## Work to complete
Continue the article on the Medicaid nursing home payment study from its last paragraph.

## Excerpt provided
For each dollar a nursing home spends providing daily care to a Medicaid recipient, the average nursing home receives just 82 cents in reimbursement. This was the top-level finding of a study published this week, led by multiple researchers, including research faculty, staff, and graduate students with the Gerontology Institute at the University of Massachusetts (UMass) Boston. The report was commissioned by the Assistant Secretary for Planning and Evaluation at the U.S. Department of Health and Human Services.
“If we really care about our most vulnerable citizens and we require nursing homes to provide high-quality care to them, then it’s incumbent on us to assure that they have the sufficient resources to provide that high-quality care,” says Marc A Cohen, Ph.D., one of the authors of the study and the co-director of the LeadingAge LTSS Center at UMass Boston, which initiated this study. “It is important that if we want to have nursing homes provide high-quality care to our most vulnerable citizens, we should make sure they have the resources to do so,” adds Edward Alan Miller, Ph.D., another author of the study and professor and chair of the Department of Gerontology at UMass Boston.
The report, “Assessing Medicaid Payment Rates and Costs of Caring for the Medicaid Population Residing in Nursing Homes,” involved three years of research. Researchers collected detailed information on 9,543 nursing homes across 44 states, examining the direct relationship between payments, costs, staffing, and a high-level quality outcome measure on a facility-by-facility basis.

## Information provided
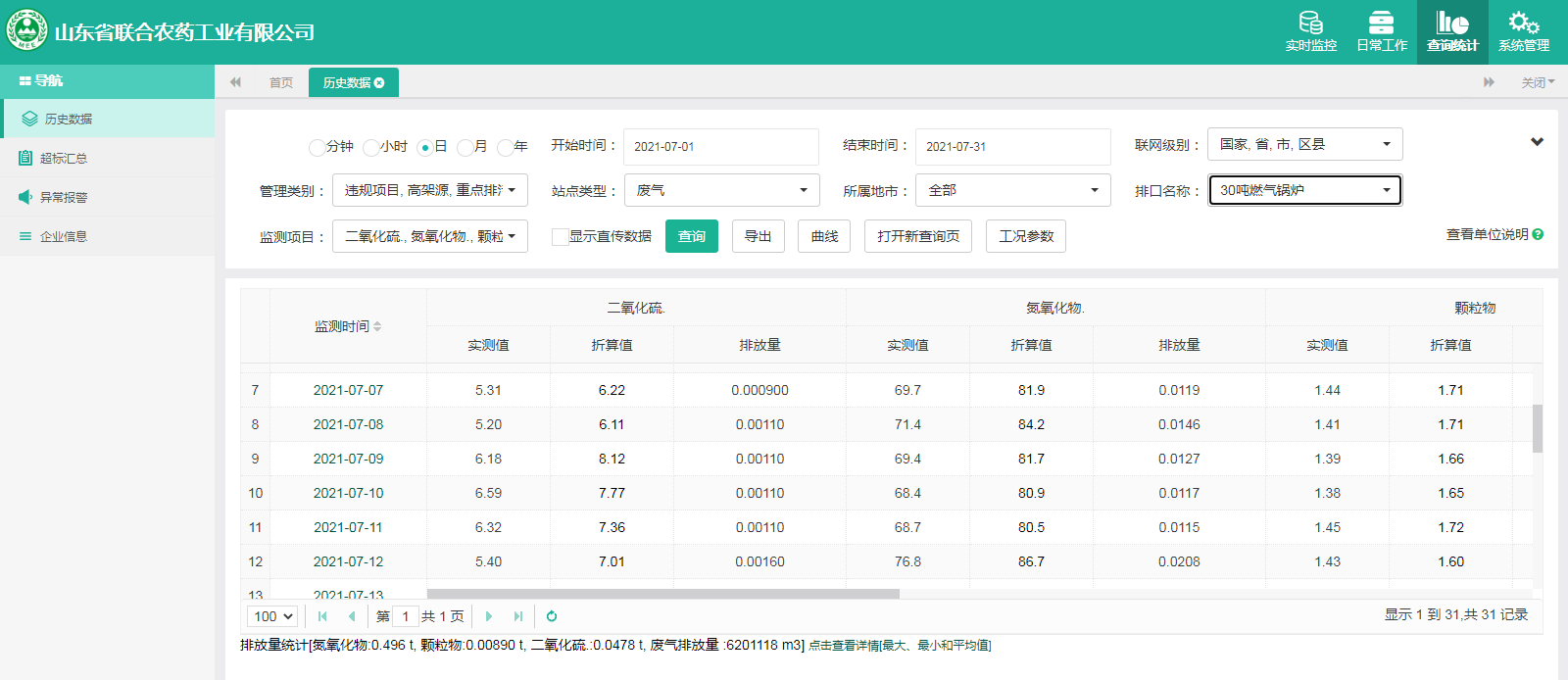
Task: Select the 月 radio button
Action: [466, 147]
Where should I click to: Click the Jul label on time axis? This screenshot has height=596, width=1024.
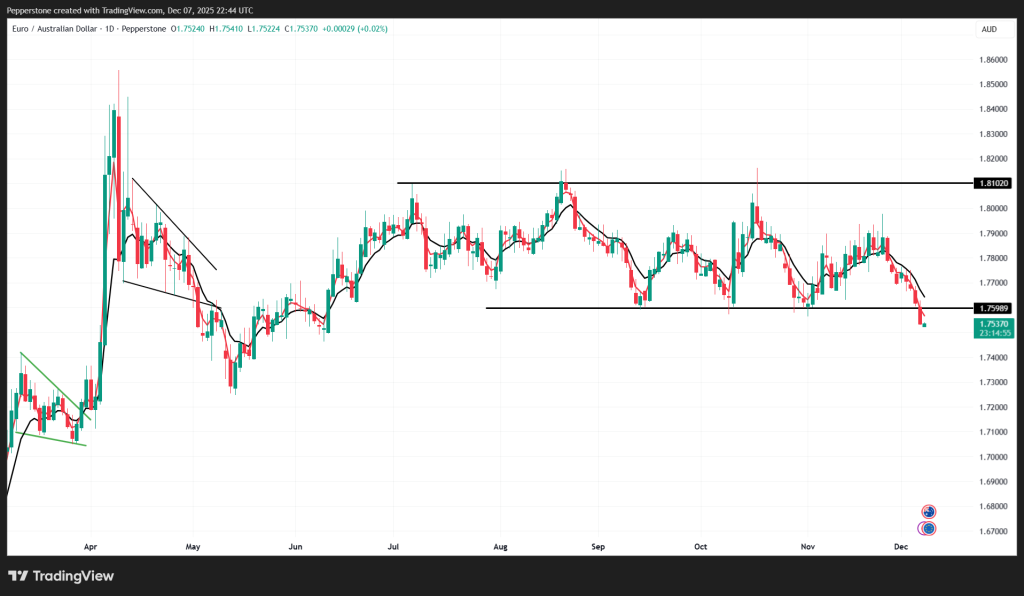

## Response area
When Medicaid spending accounts for the second-highest expenditure for state budgets, allocating the proper amount is crucial. Allocating too much would mean an unnecessary burden on taxpayers, while allocating too little could compromise access to quality care. Yet there’s been a lack of data that quantifies how closely Medicaid reimbursements align with actual costs. It’s a crucial time to examine the adequacy of these reimbursements.
“Greater numbers of people are retiring. They are living longer. They are living long enough to experience long-term care need. The demand for care will increase significantly,” Dr. Cohen says. “What this shows is that nursing homes are struggling financially, and it would appear to me that if you want to influence better outcomes in nursing homes, then you want to ensure proper funding.”
The study found that for each dollar a nursing home spends providing care to a Medicaid recipient, the average nursing home receives just 82 cents in reimbursement. That is, the ratio of reimbursements to costs was .82. A payment-to-cost ratio of 1 indicates that the amount of reimbursement received just equals the amount it takes to care for an individual. In nursing homes that had higher Medicaid payment-to-cost ratios—mostly for-profit facilities—the study found lower nursing staff levels, indicating that because the reimbursement rate is fixed, these homes were able to improve the payment-to-cost ratio by having lower staff costs. This is in contrast to nursing homes that had lower Medicaid payment-to-cost ratios—mostly not-for-profit facilities—where the study found higher nursing staff levels, indicating that these homes support higher staffing levels by drawing on other more lucrative payment sources.
“This study provides a baseline for conversations around the adequacy of payment for the costs that are incurred for caring for Medicaid residents,” says Dr. Miller. “The question is: How can we encourage efficiency while promoting sufficient access and quality in nursing homes?”